Ha in mente qualche progetto per gli anni avvenire della Fondazione?

[Ride] Moltissimi, veramente moltissimi, alcuni li sveleremo con la presentazione della nuova stagione fra agosto e settembre, quando rientreremo dal periodo feriale; il nostro desiderio è anche quello di permettere l’ingresso a nuovi professori d’orchestra che possano aggiungere energia, qualità e compattezza al gruppo. Anche i nostri direttori e artisti ospiti sono sempre valutati non solo per la loro carriera internazionale ma per ciò che possono apportare alla nostra Fondazione. Le nostre scelte hanno sempre una duplice valenza, perché da una parte ci sono direttori molto bravi ma che purtroppo non lasciano nulla, anche solo da un punto di vista emozionale, e poi ci sono direttori che invece, al di là della tecnica e delle loro ottime capacità interpretative, sanno anche far crescere il gruppo, renderlo più compatto e più omogeneo nella condivisione di un’idea interpretativa. Questo è il tipo di direttori e di interpreti che ci interessano.

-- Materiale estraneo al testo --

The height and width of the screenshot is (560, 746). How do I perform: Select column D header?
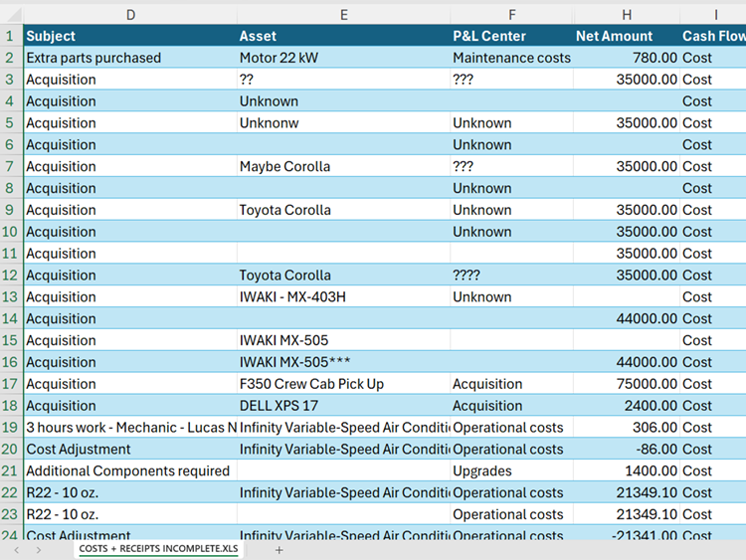click(130, 14)
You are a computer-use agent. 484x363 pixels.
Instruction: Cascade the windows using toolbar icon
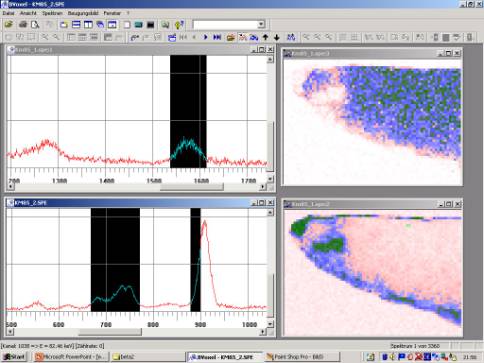(x=100, y=25)
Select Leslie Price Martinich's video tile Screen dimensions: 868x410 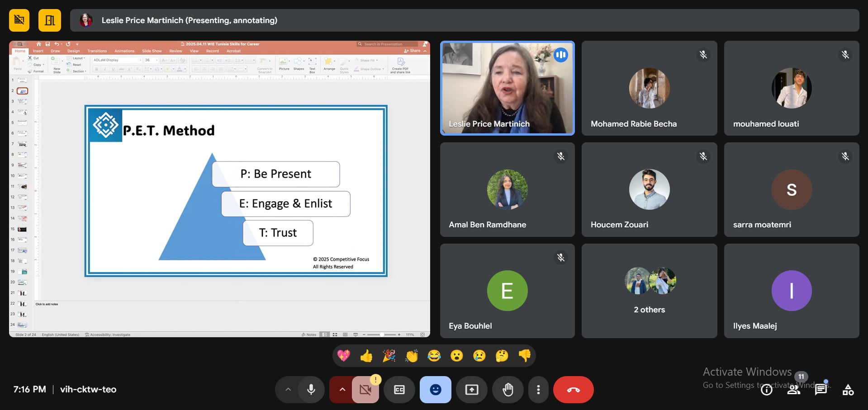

Ritornando alla Stagione concertistica “Dal Vivo”, mancano ancora altri cinque doppi appuntamenti, ce ne vorrebbe parlare in breve?

Certo, questa settimana abbiamo il Maestro Thomas Guggeis, un grandissimo talento, con cui abbiamo già avuto un’esperienza molto positiva nel periodo natalizio: in quei giorni avremmo dovuto eseguire con lui la Nona Sinfonia di Beethoven, ma durante la prima prova, dopo aver tamponato tutta l’orchestra e tutto il coro, abbiamo riscontrato dei casi di positività all’interno del coro, questo ci ha portato ovviamente a scegliere di cambiare il programma. Il Maestro Guggeis è stato avvertito dello spiacevole evento durante l’intervallo della prova e in quei quindici minuti è stato capace di concordare insieme a noi un programma totalmente diverso; a fine pausa ha ripreso la prova dirigendo a memoria anziché la Nona, la Settima Sinfonia! È davvero un venticinquenne con una preparazione straordinaria e con una grandissima capacità di interagire con i professori d’orchestra.

Ruben Jais

M° Thomas Guggeis. Foto di Angelica Concari

La settimana prossima invece avremo Kolja Blacher, un eccezionale violinista, un solista, un direttore fantastico, è stato la spalla dei Berliner Philharmoniker e la spalla dell’Orchestra di Lucerna ai tempi di Claudio Abbado. Fare musica con lui è veramente fare musica insieme, e noi avremo l’occasione di vederlo in veste sia di solista che di direttore. Poi abbiamo il nostro direttore musicale, Claus Peter Flor, che torna a dirigerci in un programma tutto classico con Mozart e Haydn insieme al M° Andrea Bacchetti al pianoforte, [ride] devo dire che sarà un incontro interessante fra i due: l’italianità e la creatività del M° Bacchetti con il vigore e l’approccio teutonico del M° Flor, sono sicuro che sarà uno splendido concerto. E poi ci trasferiamo agli Arcimboldi per i due appuntamenti finali di luglio, per questo ci tengo particolarmente a ringraziare Gianmario Longoni che ha voluto collaborare con noi e il Teatro La Scala che ospiterà la nostra Orchestra nella sua sala prove della Abanella in quanto il nostro teatro verrà chiuso per sostituire l’impianto di condizionamento e riscaldamento della sala. Il primo appuntamento di luglio sarà un concerto tutto spagnolo nel quale si esibirà anche un importantissimo ballerino di flamenco, Jesus Carmona. E regina del nostro ultimo appuntamento sarà la Nona Sinfonia di Beethoven diretta da Krzysztof Urbanski; sarà veramente molto interessante affrontare una partitura del genere, che eseguiamo da tanti anni, con un giovanissimo della direzione, intriganti saranno le sue idee fresche di cui vedremo i risultati in quest’ultimo nostro appuntamento.